Re: g_NCR5380 PDMA, was Re: [PATCH 0/6] ncr5380: Miscellaneous minor patches

From: Finn Thain
Date: Fri Feb 17 2017 - 17:36:19 EST



On Thu, 16 Feb 2017, Ondrej Zary wrote:

> On Tuesday 31 January 2017 02:31:45 Finn Thain wrote:
> [...]
> > Are you trying to figure out which commands are going to disconnect
> > during a transfer? This is really a function of the firmware in the
> > target; there are no good heuristics AFAICT, so the PDMA algorithm has
> > to be robust. mac_scsi has to cope with this too.
> >
> > Does the problem go away when you assign no IRQ? When instance->irq ==
> > NO_IRQ, the core driver will inhibit disconnect privileges.
>
> Yes, it seems to run fine with IRQ/disconnect disabled.

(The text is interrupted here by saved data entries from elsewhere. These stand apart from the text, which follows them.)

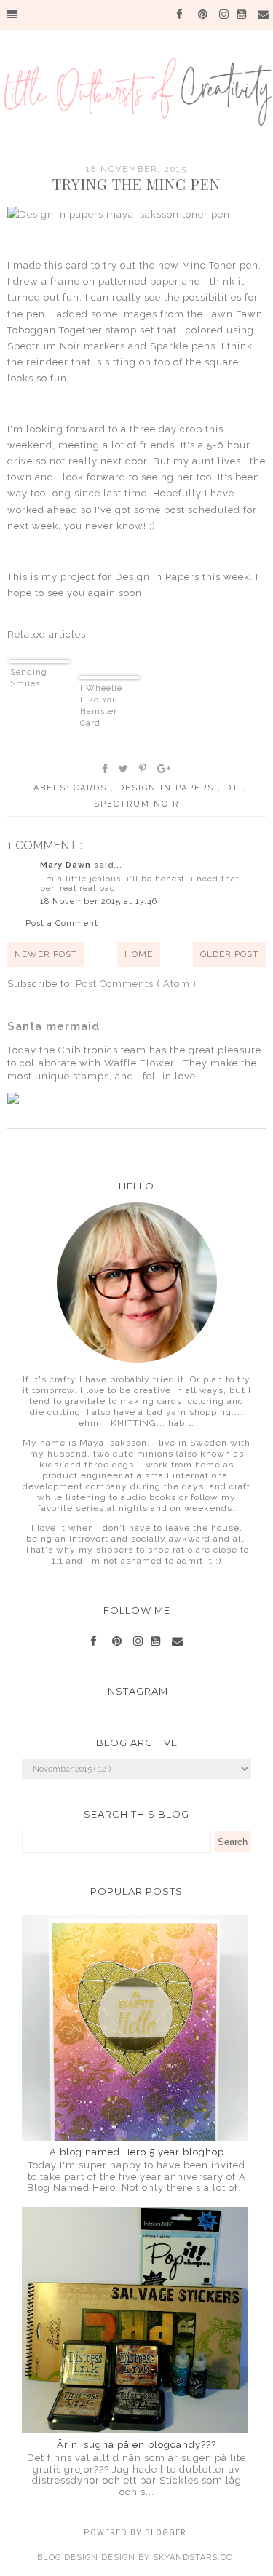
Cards (92, 788)
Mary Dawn (67, 865)
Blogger (165, 2532)
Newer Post (46, 954)
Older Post (229, 954)
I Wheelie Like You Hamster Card (101, 705)
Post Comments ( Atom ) (136, 983)
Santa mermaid (53, 1026)
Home (138, 954)
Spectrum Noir (136, 804)
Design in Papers (168, 788)
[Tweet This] (124, 769)
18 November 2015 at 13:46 (98, 901)
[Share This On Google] (164, 769)
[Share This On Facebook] (105, 769)
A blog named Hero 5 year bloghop (137, 2152)
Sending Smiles (28, 678)
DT (233, 788)
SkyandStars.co (193, 2557)
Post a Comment (61, 923)
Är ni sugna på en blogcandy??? (136, 2444)
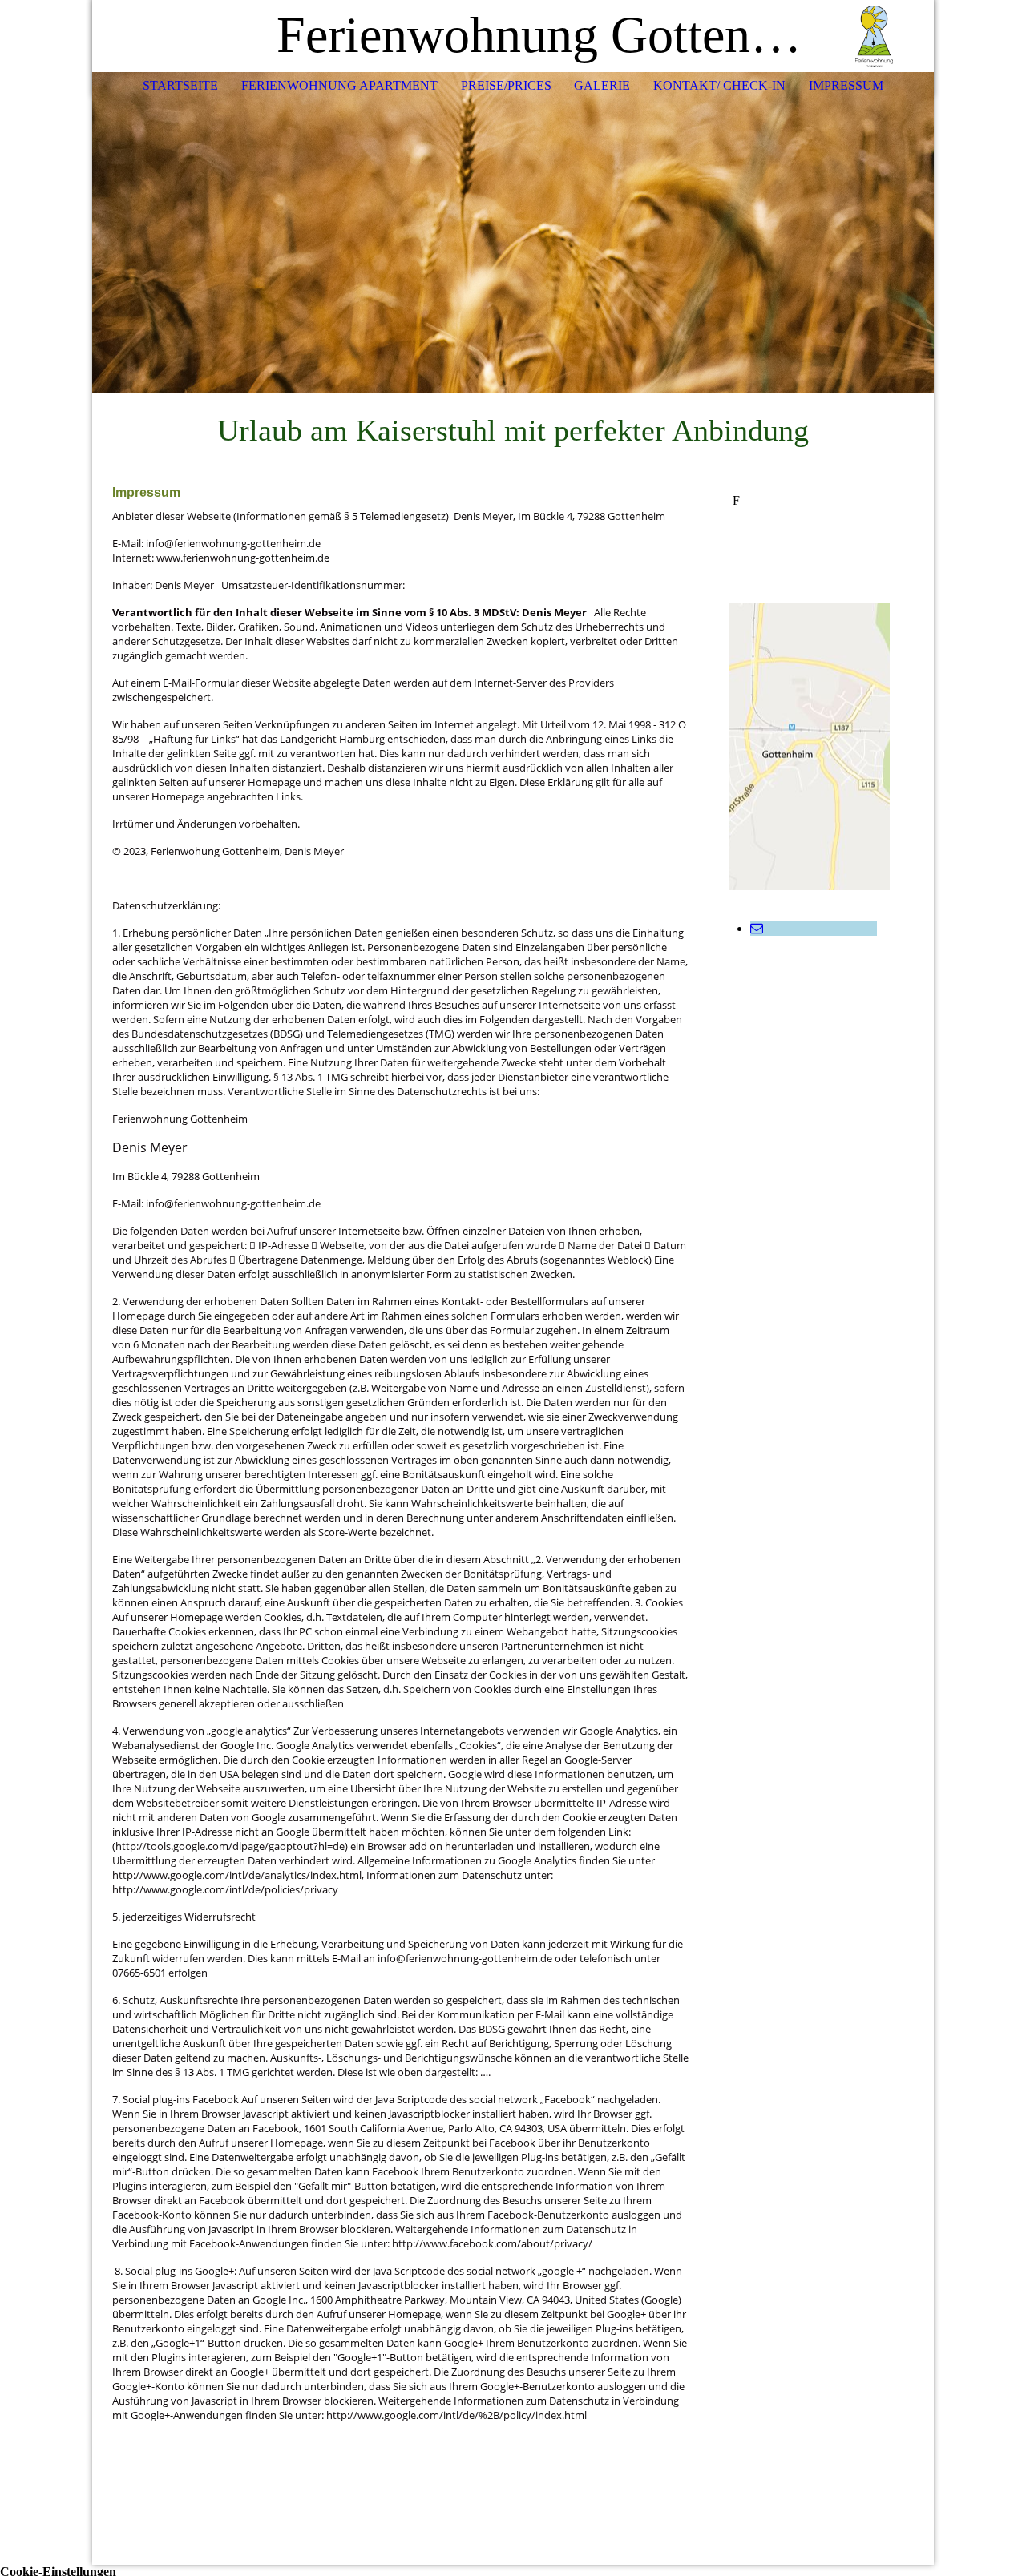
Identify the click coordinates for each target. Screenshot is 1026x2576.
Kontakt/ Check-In (719, 85)
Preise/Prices (506, 85)
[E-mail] (756, 928)
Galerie (602, 85)
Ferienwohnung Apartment (339, 85)
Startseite (180, 85)
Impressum (846, 85)
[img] (874, 36)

With IRQ
> enabled, "dd if=/dev/sr0 of=anything" stops after a while.

When you say "stops", do you mean an infinite loop in
generic_NCR5380_pread or does the loop complete (which would presumably
leave the target stuck in DATA IN phase, and a scsi command timeout would
probably follow after 30 seconds...)

> I get gated 53C80 IRQ, BASR=0x10, MODE=0x0e, STATUS=0x7c.
>

You can use NCR5380_print() to get a decoded register dump.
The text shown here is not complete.